## Your objective
Go through the entries below and collect each line with the string "dimensions" in it.

[Collected data]
--- START ---

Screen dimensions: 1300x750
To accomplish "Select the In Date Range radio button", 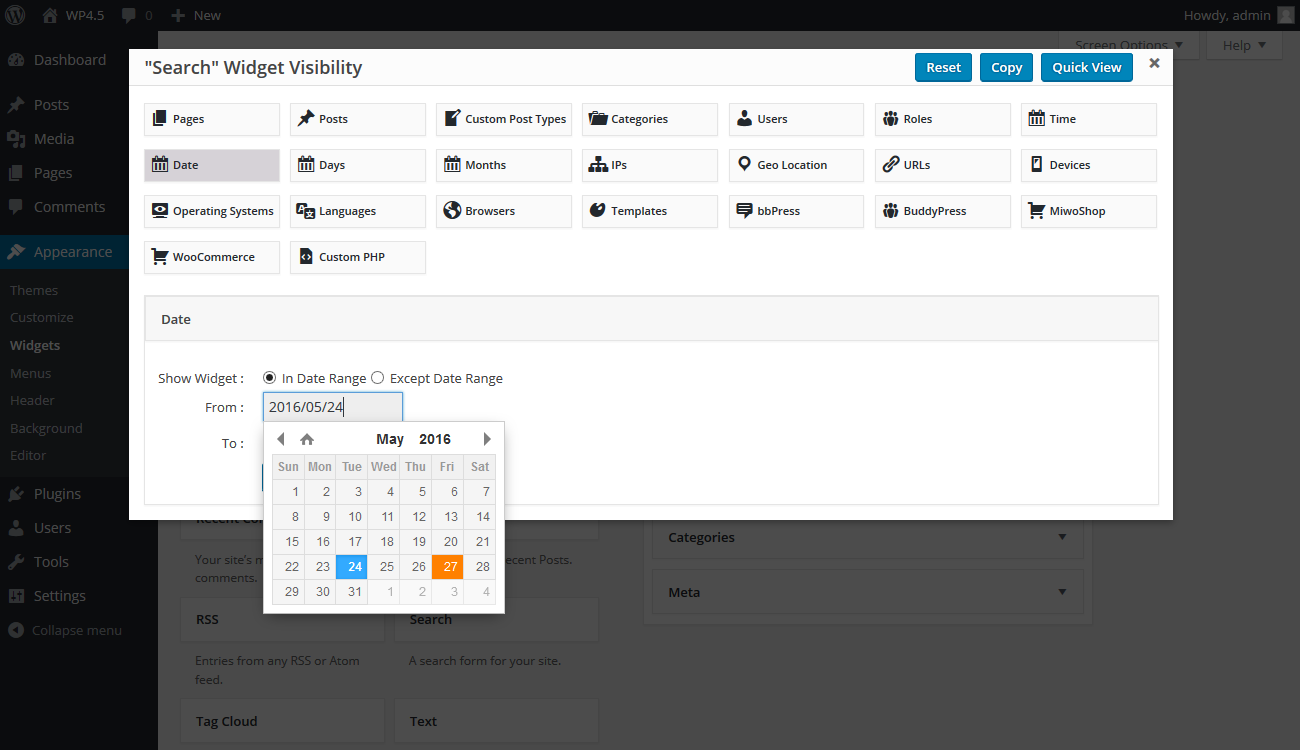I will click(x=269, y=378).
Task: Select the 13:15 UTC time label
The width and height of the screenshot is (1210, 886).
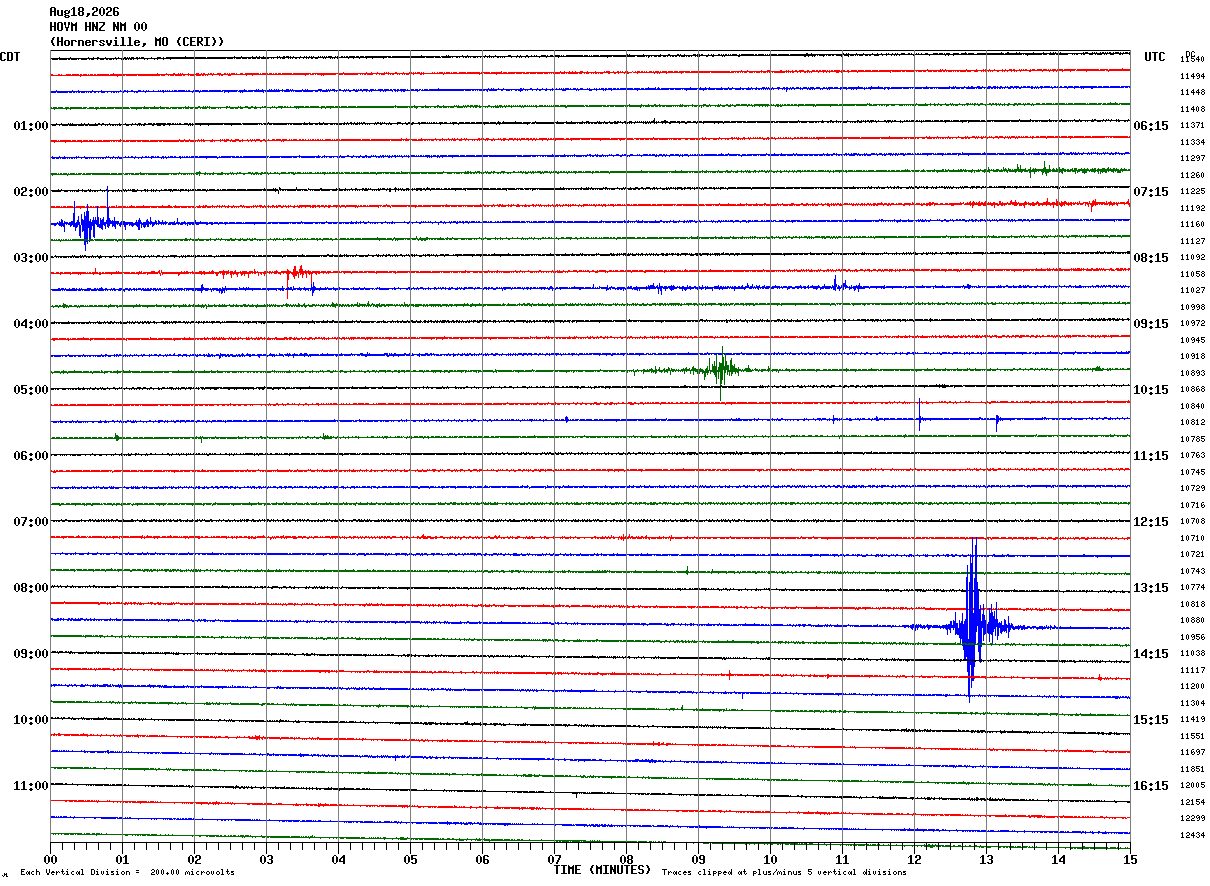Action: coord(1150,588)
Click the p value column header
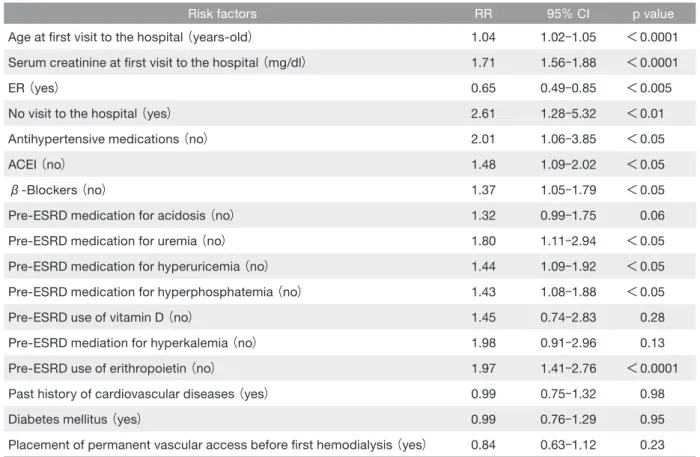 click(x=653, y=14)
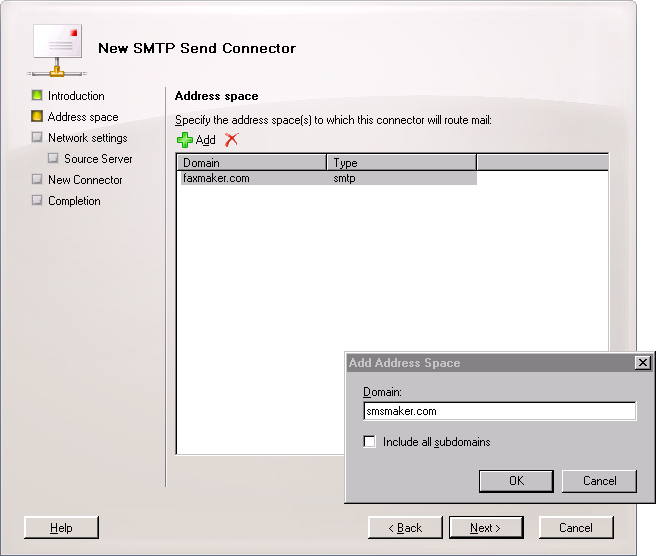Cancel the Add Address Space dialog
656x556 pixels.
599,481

--- END ---
--- START ---

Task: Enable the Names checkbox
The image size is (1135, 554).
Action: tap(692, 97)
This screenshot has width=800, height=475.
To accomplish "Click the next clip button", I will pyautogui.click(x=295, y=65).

--- END ---
--- START ---

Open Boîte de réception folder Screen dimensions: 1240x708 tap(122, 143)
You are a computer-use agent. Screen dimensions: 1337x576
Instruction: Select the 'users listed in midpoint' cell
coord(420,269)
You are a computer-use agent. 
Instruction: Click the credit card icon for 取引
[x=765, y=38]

--- END ---

## Solution to the problem
Screen dimensions: 1300x750
Open Boîte de réception folder Screen dimensions: 1240x708 tap(122, 143)
You are a computer-use agent. Screen dimensions: 1337x576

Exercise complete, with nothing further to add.